Using the data below, restate exactly every line from the one with "Task: Select the Tickets task under Zendesk" up to and including the one with "Viewport: 699px width, 437px height.". No picture belongs in it.

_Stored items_
== Segment start ==
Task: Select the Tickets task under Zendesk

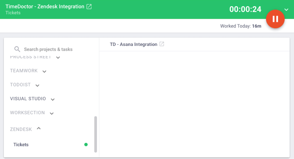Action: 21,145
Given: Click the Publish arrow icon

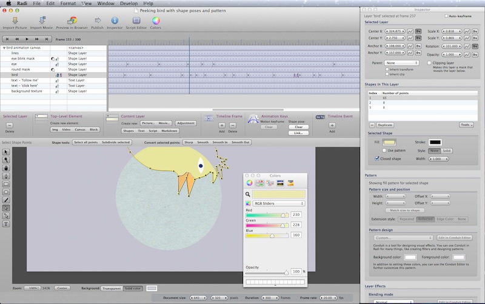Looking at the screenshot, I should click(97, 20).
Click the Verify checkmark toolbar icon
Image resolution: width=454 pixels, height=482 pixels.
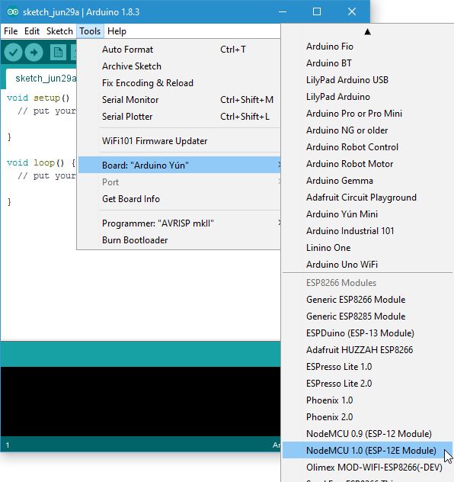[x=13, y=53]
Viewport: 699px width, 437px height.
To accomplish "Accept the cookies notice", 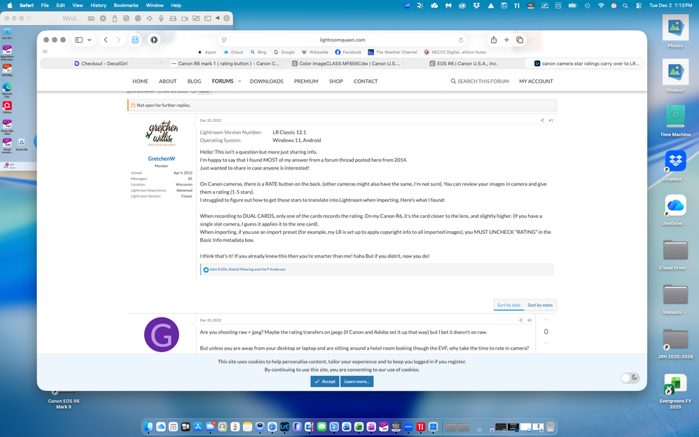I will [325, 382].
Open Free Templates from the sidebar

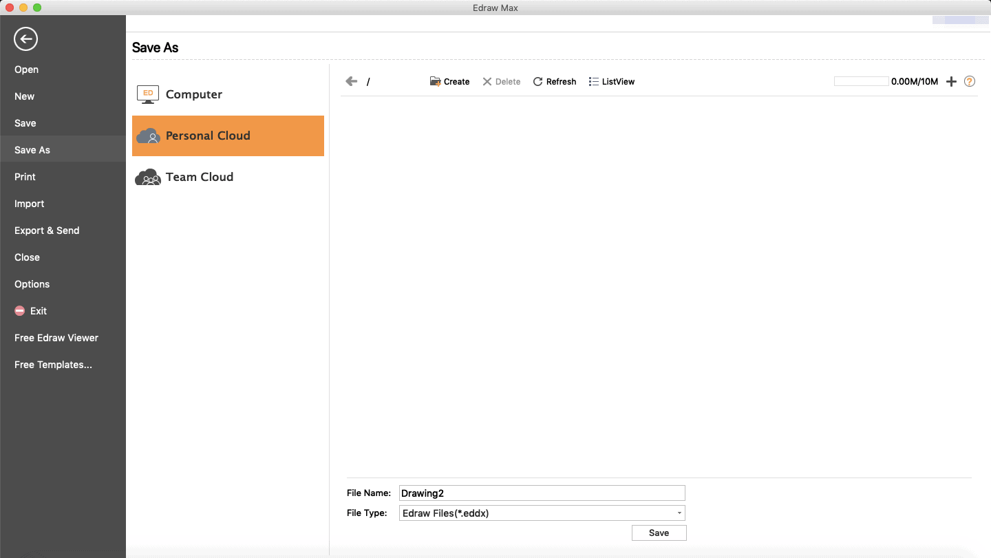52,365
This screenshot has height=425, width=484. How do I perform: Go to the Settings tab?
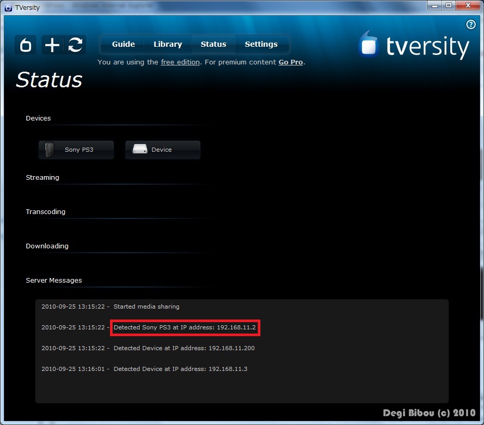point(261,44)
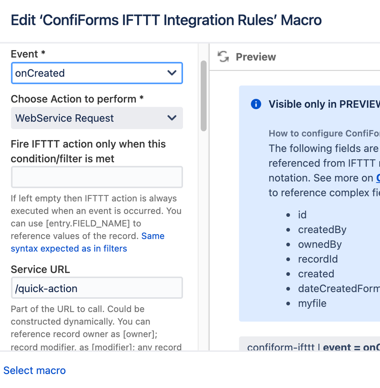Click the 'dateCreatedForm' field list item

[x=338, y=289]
== Segment end ==
== Segment start ==
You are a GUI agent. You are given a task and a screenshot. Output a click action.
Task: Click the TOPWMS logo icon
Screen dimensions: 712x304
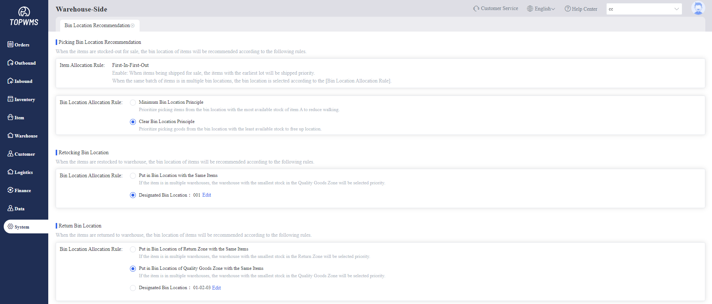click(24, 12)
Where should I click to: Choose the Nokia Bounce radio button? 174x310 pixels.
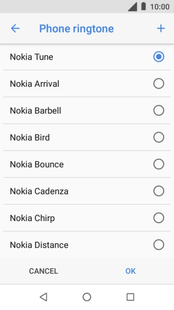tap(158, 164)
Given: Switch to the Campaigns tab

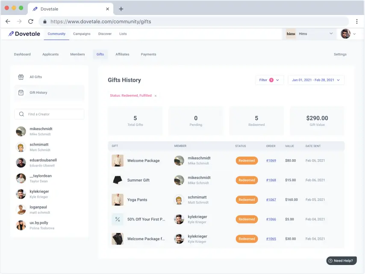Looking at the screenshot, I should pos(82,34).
== Segment end ==
_Result for this exercise_
Task: Select the Tickets task under Zendesk

Action: 21,145
Given: Click the Publish arrow icon

Looking at the screenshot, I should click(97, 20).
Click the Verify checkmark toolbar icon
Image resolution: width=454 pixels, height=482 pixels.
[x=13, y=53]
Viewport: 699px width, 437px height.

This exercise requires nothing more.